大丈夫、とりあえず(私の家以外は)無傷で済んでいる。
「でもありがとうございます、助かりました。
レベッカさん、なんでこんなところに?」
「朝早くから訓練があって、ソニアちゃん迎えに来たのだけれど。
ねぇ、なにがあったか、あの人は誰か聞いていい?
なにか困ってるなら、助けになれるかも────」
「あー」
なんと言おう、しかし私は迷った挙げ句少し微笑むことしかできなかった。
「ごめんなさい、これ私の問題なんで」
「そ、そう……」
「気を使っていただいて、ごめんなさいね」
空を見ると、もう東の空が赤らんできている。
しかし、今日は休みだから一日ごろごろしてよう、と思っていたけどこんな精神状態ではしばらく寝れそうになかった。

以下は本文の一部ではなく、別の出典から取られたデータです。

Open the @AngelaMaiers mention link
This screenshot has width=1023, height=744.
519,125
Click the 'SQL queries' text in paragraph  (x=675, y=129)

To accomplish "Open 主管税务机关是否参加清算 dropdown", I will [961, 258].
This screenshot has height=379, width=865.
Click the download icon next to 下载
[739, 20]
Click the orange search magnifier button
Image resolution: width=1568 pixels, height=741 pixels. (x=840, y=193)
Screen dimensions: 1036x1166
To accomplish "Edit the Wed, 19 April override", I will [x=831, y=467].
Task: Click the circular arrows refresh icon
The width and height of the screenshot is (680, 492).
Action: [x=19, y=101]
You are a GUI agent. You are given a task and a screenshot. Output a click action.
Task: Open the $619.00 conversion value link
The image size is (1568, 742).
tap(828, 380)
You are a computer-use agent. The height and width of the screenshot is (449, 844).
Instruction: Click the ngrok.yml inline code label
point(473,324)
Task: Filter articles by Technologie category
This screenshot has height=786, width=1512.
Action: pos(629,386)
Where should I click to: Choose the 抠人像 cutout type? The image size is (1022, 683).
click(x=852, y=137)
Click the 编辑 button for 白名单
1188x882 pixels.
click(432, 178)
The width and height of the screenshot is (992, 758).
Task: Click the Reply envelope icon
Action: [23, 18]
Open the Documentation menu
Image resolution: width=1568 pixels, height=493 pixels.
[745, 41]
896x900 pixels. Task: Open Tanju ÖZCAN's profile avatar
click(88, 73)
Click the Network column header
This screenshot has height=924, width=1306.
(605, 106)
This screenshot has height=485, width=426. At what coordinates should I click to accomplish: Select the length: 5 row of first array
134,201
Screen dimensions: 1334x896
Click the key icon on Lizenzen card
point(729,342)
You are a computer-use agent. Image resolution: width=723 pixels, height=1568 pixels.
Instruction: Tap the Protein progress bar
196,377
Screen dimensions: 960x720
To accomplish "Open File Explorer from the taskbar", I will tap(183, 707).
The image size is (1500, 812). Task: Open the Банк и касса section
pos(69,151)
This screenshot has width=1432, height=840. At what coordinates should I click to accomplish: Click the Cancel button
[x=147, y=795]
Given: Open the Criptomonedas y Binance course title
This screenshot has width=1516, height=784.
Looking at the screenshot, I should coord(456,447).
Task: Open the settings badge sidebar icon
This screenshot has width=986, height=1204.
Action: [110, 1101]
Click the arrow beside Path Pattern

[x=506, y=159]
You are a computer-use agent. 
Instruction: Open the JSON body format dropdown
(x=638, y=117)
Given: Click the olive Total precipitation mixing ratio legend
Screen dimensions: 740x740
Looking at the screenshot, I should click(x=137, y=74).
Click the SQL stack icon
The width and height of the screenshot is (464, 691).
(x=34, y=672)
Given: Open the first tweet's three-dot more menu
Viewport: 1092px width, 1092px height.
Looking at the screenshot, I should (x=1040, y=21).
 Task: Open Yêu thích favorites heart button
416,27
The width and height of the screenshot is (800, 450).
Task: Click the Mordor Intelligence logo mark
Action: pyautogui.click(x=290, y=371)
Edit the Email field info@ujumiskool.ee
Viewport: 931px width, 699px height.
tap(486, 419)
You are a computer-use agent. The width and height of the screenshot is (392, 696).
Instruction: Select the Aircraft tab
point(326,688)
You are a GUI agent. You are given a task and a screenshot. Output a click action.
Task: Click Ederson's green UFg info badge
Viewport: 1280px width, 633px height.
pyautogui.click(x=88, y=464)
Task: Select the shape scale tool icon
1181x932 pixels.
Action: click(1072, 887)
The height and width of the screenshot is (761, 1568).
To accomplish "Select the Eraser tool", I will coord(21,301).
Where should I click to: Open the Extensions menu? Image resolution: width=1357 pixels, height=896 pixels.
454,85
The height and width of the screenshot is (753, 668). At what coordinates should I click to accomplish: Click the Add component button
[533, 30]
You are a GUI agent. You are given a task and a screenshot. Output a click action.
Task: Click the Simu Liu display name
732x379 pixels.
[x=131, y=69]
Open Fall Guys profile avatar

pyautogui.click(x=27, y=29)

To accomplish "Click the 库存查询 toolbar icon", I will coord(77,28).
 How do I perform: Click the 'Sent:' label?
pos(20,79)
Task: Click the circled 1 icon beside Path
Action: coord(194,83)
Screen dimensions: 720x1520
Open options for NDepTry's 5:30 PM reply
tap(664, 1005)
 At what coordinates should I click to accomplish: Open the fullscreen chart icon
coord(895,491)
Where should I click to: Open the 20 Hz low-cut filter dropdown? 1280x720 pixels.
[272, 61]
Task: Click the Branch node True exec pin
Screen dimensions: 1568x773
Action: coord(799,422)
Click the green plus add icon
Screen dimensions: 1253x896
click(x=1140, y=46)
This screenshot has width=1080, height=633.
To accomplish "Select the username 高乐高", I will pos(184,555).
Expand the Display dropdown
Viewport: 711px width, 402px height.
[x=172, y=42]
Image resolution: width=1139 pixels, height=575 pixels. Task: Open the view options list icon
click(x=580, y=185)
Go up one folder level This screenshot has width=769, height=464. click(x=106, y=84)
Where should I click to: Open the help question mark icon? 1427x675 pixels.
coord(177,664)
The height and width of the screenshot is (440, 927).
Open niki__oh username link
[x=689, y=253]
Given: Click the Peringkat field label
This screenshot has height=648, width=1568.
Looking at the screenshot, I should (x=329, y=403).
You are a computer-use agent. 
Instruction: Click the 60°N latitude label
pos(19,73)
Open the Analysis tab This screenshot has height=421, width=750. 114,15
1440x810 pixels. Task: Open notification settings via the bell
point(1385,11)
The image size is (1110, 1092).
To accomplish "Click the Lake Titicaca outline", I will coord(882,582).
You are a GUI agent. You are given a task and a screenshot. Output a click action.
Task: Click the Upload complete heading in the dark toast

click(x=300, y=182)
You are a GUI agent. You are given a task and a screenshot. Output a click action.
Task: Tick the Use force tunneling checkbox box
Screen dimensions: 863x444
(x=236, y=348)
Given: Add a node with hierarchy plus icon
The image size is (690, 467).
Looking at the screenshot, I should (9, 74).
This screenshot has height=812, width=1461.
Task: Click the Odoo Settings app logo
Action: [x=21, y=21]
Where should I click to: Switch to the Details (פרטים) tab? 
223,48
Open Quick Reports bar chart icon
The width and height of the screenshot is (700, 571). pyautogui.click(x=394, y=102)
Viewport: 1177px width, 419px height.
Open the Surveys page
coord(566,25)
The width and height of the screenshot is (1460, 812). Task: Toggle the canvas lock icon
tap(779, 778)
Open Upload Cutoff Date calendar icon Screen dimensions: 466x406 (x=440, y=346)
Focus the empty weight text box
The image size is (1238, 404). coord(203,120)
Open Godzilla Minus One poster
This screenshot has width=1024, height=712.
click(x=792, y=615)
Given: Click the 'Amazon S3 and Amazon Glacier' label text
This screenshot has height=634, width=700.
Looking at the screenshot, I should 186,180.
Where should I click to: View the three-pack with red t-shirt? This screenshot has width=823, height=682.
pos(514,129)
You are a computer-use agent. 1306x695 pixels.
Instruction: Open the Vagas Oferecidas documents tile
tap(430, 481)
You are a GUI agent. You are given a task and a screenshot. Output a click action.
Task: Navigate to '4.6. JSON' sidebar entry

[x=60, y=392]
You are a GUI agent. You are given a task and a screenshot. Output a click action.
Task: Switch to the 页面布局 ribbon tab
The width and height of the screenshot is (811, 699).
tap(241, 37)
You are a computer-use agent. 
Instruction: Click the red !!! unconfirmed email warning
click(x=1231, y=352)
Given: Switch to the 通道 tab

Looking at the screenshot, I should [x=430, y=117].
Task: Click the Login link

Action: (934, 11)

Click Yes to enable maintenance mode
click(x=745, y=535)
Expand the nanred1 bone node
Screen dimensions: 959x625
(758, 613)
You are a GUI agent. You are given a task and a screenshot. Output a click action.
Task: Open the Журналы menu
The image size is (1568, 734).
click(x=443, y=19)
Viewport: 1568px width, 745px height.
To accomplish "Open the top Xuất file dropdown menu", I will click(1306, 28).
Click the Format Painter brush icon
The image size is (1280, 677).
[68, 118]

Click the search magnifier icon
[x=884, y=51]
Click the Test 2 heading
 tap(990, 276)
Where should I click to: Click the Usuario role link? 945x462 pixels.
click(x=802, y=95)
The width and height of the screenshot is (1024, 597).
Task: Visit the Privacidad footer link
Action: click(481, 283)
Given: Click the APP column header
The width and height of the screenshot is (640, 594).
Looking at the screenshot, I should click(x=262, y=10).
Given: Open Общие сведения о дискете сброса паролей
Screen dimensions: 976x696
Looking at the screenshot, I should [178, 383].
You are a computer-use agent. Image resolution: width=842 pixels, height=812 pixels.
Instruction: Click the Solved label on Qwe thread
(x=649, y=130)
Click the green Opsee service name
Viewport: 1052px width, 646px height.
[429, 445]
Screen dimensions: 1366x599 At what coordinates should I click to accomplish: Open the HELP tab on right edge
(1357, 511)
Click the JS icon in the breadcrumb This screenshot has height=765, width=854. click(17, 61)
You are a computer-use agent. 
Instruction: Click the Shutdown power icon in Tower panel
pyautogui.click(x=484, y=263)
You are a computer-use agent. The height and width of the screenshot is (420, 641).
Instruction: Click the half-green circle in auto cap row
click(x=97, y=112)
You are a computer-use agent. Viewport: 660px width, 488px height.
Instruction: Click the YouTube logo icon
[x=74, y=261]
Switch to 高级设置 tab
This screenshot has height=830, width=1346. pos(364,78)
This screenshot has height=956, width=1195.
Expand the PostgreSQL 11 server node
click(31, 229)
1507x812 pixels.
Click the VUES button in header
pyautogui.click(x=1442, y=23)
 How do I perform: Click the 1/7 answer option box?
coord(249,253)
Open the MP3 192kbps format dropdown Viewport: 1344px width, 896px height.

寒い、とりあえず風邪引く前にお風呂に入って、部屋の片付けからかぁ。
「じゃあ、レベッカさん。失礼します」
「あ、うん……」
ミリアがこの街にいる、敵が街にいる、襲撃の話。
でも、こんな中でも大会は行われるはずだ。
「もうすぐ、ですか。始まりますね」
ルーキーバトル・オブ・エクレア。
名前を売りたい者、強さを試したい者、未来を勝ち取りたい者────
新人たちのギラギラとした、闘志の乱れる大会が始まる。
ただ、残り数日の間に私も、一仕事やらなければならないらしい。